The Gate / Beck Hole

This small, 'plein air' painting was undertaken over a period of approximately one and a half hours in rapidly changing, evening light.

 

Materials:

 

Support:

A 25 x 30 cm (10" x 12") proprietary canvas covered board treated as follows:

•  One coat of texture paste was applied with a 25mm 'Hog' brush.
•  One coat of white acrylic primer was applied to the board.

The prepared board was painted with a variegated, coloured ground using 'turpsy' washes of Cadmium Yellow, Ultramarine Blue and Cadmium Red.

Brushes.

Nos.4, 6, and 8 'Eskoda Perla', Filbert brushes.

A No.3 round Sable or synthetic 'rigger'.

Colours.

For this demonstration a limited palette of six primary colours (a 'warm' and 'cool' version of each primary) and an 'Alkyd' white were used:

Cadmium Red, Alizarin Crimson, Cadmium Yellow, Cadmium Yellow Lemon, Ultramarine Blue and Cerulean Blue. 'Alkyd' Titanium White was used to speed up drying time.

Three greys were mixed from the above primaries and white.

Grey 1: A 'warm', light toned grey.

Grey 2: A 'cooler', light toned grey.

Grey 3: A dark neutral grey.

Miscellaneous Items.

Low odour solvent or White Spirit (used for cleaning the brushes only), a 2B pencil and a palette knife.

Step One: Draw Out & 'Block In'

I drew a simple outline of the subject using a 2B pencil.

I began to 'block in' some of the dark trees in the composition. Ultramarine Blue plus Alizarin and a touch of one of the yellows will make a good 'dark' which can be adjusted if necessary by adding white.

 

 

Step Two: Continue the 'Block In'

I looked carefully at the subject, squinting my eyes to decide on the major shapes, then I continued the 'block in' by using 'darks' and 'mid tones'. Slightly lighter, blue / greys, both 'warm' and 'cool', can be mixed for the wall.

At this stage I mixed a few 'mid' and 'dark' toned greens for the foliage in the overhanging trees. I painted the foliage masses in an abstract manner with a combination of 'warm' and 'cool' colours and 'lost and found' edges.

For now, accurate rendering of colour and detail is not necessary, but the painting must be fairly accurate with regard to tone.

It's advisable to experiment with mixes, as there are numerous ways to achieve the required colours from this limited palette.

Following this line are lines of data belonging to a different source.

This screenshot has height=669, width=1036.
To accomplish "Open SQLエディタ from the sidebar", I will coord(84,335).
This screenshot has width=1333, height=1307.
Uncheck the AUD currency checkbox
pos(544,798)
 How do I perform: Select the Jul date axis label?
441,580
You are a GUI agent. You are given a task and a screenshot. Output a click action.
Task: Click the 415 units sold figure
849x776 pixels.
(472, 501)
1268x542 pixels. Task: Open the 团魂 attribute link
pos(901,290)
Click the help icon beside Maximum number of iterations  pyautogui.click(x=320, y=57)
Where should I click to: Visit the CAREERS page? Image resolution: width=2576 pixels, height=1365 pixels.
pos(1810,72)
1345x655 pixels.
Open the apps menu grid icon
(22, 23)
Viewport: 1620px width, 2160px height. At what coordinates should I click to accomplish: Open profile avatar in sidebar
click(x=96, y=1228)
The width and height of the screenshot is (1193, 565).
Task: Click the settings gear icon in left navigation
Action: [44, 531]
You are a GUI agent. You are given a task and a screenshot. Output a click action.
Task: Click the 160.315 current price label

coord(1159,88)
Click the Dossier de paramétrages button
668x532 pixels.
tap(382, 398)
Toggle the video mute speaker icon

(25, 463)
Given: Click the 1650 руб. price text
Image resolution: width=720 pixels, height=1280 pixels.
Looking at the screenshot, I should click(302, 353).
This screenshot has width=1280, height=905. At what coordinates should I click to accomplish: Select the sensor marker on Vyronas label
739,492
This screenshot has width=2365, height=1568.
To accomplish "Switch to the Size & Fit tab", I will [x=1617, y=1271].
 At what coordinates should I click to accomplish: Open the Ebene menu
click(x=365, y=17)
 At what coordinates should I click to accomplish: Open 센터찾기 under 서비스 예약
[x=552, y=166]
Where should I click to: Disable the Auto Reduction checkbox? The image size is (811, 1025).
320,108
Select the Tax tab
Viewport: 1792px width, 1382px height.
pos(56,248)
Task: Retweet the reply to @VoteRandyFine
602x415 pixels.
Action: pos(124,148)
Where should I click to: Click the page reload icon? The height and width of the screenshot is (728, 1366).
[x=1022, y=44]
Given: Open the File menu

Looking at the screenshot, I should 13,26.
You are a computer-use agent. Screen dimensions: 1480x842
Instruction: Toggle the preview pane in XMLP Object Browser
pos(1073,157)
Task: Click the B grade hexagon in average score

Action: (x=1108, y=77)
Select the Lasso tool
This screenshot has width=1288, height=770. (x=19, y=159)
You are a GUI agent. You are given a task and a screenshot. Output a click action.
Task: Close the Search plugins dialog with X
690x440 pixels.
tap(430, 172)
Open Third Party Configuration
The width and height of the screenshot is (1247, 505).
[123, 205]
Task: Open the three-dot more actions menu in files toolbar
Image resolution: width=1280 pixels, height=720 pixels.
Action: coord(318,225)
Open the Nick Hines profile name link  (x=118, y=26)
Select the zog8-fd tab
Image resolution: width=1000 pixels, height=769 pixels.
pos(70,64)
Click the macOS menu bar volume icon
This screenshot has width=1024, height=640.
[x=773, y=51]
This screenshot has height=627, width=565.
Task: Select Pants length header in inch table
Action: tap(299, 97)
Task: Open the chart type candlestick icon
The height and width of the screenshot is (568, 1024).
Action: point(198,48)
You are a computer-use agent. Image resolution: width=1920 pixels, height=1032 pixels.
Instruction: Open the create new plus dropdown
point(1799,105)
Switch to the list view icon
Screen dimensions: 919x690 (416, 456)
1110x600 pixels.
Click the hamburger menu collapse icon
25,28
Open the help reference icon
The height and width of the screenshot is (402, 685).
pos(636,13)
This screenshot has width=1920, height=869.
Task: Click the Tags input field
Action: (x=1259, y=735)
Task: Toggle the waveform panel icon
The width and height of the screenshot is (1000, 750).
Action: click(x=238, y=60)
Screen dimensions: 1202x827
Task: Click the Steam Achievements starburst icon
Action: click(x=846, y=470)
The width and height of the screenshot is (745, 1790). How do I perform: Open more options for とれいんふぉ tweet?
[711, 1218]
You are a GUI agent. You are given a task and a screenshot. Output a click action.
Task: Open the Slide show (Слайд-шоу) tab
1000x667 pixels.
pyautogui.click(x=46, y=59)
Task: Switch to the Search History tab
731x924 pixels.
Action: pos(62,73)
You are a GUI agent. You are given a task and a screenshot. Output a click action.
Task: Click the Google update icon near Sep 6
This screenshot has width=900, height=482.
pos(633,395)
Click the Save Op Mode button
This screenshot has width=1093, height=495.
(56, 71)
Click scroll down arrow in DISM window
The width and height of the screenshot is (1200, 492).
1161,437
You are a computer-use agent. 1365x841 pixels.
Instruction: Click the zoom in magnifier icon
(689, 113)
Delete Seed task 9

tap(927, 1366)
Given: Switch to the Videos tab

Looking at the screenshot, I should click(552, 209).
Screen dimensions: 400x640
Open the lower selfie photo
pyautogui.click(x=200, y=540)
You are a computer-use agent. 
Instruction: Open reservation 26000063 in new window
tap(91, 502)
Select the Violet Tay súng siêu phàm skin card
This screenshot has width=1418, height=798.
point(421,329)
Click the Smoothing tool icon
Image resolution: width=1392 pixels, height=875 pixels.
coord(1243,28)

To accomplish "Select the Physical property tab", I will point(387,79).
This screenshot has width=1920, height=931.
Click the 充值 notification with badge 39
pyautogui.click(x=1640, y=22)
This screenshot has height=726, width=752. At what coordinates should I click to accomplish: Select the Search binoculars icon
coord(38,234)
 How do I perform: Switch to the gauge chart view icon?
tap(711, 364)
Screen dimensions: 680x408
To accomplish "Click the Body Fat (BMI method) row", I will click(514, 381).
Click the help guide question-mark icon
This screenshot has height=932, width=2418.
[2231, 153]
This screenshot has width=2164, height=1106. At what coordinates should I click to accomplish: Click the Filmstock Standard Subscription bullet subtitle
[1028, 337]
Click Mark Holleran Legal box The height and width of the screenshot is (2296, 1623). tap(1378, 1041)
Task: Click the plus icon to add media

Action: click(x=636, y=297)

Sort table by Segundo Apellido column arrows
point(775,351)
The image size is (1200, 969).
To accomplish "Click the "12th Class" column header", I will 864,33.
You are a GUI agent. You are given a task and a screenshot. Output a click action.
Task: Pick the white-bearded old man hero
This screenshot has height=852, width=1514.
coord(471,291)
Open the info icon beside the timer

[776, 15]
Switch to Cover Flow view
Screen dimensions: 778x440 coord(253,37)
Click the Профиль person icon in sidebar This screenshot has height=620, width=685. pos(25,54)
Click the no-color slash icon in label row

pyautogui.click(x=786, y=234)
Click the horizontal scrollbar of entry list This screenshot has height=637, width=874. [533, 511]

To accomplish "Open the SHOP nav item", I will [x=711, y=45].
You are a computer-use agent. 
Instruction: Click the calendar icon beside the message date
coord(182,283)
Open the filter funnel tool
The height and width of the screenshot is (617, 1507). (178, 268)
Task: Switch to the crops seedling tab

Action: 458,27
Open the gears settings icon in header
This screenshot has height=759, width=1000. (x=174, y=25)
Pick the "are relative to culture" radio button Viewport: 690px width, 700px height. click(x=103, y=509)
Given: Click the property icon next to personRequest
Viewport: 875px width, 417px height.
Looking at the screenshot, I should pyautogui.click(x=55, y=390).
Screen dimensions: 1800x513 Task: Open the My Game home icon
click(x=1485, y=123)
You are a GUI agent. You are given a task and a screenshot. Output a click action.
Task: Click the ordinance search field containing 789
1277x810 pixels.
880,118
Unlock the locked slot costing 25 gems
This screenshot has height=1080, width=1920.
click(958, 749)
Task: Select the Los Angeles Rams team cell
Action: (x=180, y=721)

Remember, that by adding too much white to colour mixes, you run the risk of 'cooling' the mix too much, or of making the mix appear 'chalky'.

 

Step Three: Develop the 'Block In' & start the distant foliage.

I continued to develop the overall 'block in' and at the same time began to introduce a few lighter, bluer tones to the distant trees and bushes. By using these 'cooler' tones I was able to create a feeling of recession in the painting.

 

 

Step Four: Mid Tone Greens in the foreground

I now moved my attention to the 'dark' and 'mid' toned 'shadowy', greens in the foreground.

To enhance the 'shadowy' feel to these greens I introduced a subtle, 'purple / grey' to give a broken, textural effect.
I now paid particular attention to the transitional area where the wall meets the grass. This area should be carefully blended, ensuring a 'soft' transition which doesn't attract the eye.

I used a few slightly lighter toned greens to paint the overhanging foliage. These greens can be mixed with combinations of Ultramarine Blue, Cadmium Yellow with a touch of Cadmium Red plus White for the 'warmer' greens. For the 'cooler' greens I used Cerulean Blue, Cadmium Yellow Lemon with a touch of one of the reds and White.

The gate, along with further wall details can now be worked on.

 

 

Step Five: Complete the painting

Before I paying attention to the lighter tones, highlights and final details, the foreground 'block in' was completed.

I now had a wide range of colourful grey mixes to work with, any of which can be adjusted using, either the pre mixed 'greys', or the primaries.

I now painted all the lighter tones and the final 'highlights'. I was careful to avoid the mixes becoming too 'chalky' or 'cool' when adding white.

To create the feeling of sunlight, the lighter greens were mixed with a predominance of Yellow. A range of lighter yellowy, greens can be mixed with a combination of both of the Blues and Yellows together with White.

Note: These lighter, purer, sun-struck areas will need to be mixed only from the primaries and should be 'fresh' and 'clean' looking.

Notice how the highlights have been painted. The paint has been applied thickly, using impasto, creating texture which subsequently enhances the light effect. Look at the use of impasto in the foreground where the light streams through the gate. It is also very apparent in the highlights on the gate and gateposts.

I now added final details such as the twigs and branches. Care was taken to keep the painting 'loose' and not to overdo these details.

Before cleaning down my palette and packing up, I took a little time to make sure that all the 'edges' read well; there should be a pleasing combination of 'soft' and 'hard' edges which will ensure that the viewers eye travels through the painting in a pre-determined, controlled manner.
I now took a final look at the 'tonal' sequence of the painting which should read convincingly.